The linux-2.4.21-mlock.patch in Red Hat Enterprise Linux 3 does not properly maintain the mlock page count when one process unlocks pages that belong to another process, which allows local users to mlock more memory than specified by the rlimit.
Local privilege escalation is possible on vulnerable Red Hat Enterprise Linux 3 systems due to a flaw in the mlock functionality. This allows a malicious user to bypass memory limits, potentially leading to denial-of-service or the ability to execute arbitrary code with elevated privileges by exhausting system resources.
Step 1: Initial Setup: A user with local access to the vulnerable system logs in.
Step 2: Resource Limit Check: The user verifies the existing rlimit for locked memory using ulimit -l or similar tools.
Step 3: Memory Locking: The malicious user attempts to lock a large amount of memory, approaching the rlimit.
Step 4: Triggering the Vulnerability: The user then unlocks the locked memory.
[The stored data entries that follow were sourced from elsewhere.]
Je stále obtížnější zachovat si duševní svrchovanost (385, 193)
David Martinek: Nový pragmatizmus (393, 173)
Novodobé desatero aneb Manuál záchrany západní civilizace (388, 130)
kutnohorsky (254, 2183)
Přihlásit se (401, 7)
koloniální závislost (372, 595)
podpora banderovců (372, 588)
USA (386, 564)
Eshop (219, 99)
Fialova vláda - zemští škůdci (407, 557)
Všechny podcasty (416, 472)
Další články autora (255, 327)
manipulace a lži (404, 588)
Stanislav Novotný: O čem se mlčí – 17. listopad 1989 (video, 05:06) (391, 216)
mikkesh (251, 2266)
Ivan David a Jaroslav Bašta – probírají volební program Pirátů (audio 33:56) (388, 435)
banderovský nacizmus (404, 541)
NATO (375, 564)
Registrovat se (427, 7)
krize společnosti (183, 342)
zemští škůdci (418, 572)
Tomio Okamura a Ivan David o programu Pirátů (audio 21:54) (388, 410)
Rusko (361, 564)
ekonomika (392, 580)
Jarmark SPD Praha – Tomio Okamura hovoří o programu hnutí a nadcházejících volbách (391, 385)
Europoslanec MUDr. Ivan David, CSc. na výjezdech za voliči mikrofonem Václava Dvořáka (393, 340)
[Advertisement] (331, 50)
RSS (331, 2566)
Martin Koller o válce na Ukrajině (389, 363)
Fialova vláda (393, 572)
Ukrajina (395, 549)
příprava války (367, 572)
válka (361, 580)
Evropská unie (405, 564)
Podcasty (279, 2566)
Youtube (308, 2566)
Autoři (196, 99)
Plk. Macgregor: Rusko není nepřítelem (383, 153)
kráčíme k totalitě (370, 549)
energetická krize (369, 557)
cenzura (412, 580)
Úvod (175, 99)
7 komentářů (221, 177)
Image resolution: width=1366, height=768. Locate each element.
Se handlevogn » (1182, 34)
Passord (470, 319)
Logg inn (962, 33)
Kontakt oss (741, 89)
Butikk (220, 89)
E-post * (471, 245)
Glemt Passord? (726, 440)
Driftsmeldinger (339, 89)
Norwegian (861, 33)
Due to the flaw in the mlock patch, the kernel may not correctly decrement the locked page count.
Step 5: Repeated Locking and Unlocking: The user repeatedly locks and unlocks memory, exploiting the incorrect page count tracking to bypass the rlimit.
Step 6: Memory Exhaustion (DoS): The user continues to lock memory beyond the intended limit, potentially exhausting system resources like physical RAM or swap space, leading to a denial-of-service condition.
Step 7: Potential Code Execution (Less Likely): In a highly complex scenario, the attacker might attempt to store malicious code in the locked memory, although this is less likely and depends on other vulnerabilities. This is more of a theoretical possibility.
The vulnerability lies within the linux-2.4.21-mlock.patch applied in Red Hat Enterprise Linux 3. The patch fails to correctly track the number of pages locked by each process. Specifically, when one process unlocks memory pages that were previously locked by another process, the kernel's internal page count is not properly decremented. This leads to an inconsistent state where the kernel believes less memory is locked than is actually the case. A malicious user can then exploit this by repeatedly locking and unlocking memory, effectively bypassing the rlimit (resource limit) imposed on the amount of memory a process can lock. This can lead to memory exhaustion, potentially causing a denial-of-service (DoS) condition. Furthermore, in a worst-case scenario, the attacker could potentially use the extra locked memory to store malicious code, although this is less likely and depends on other vulnerabilities.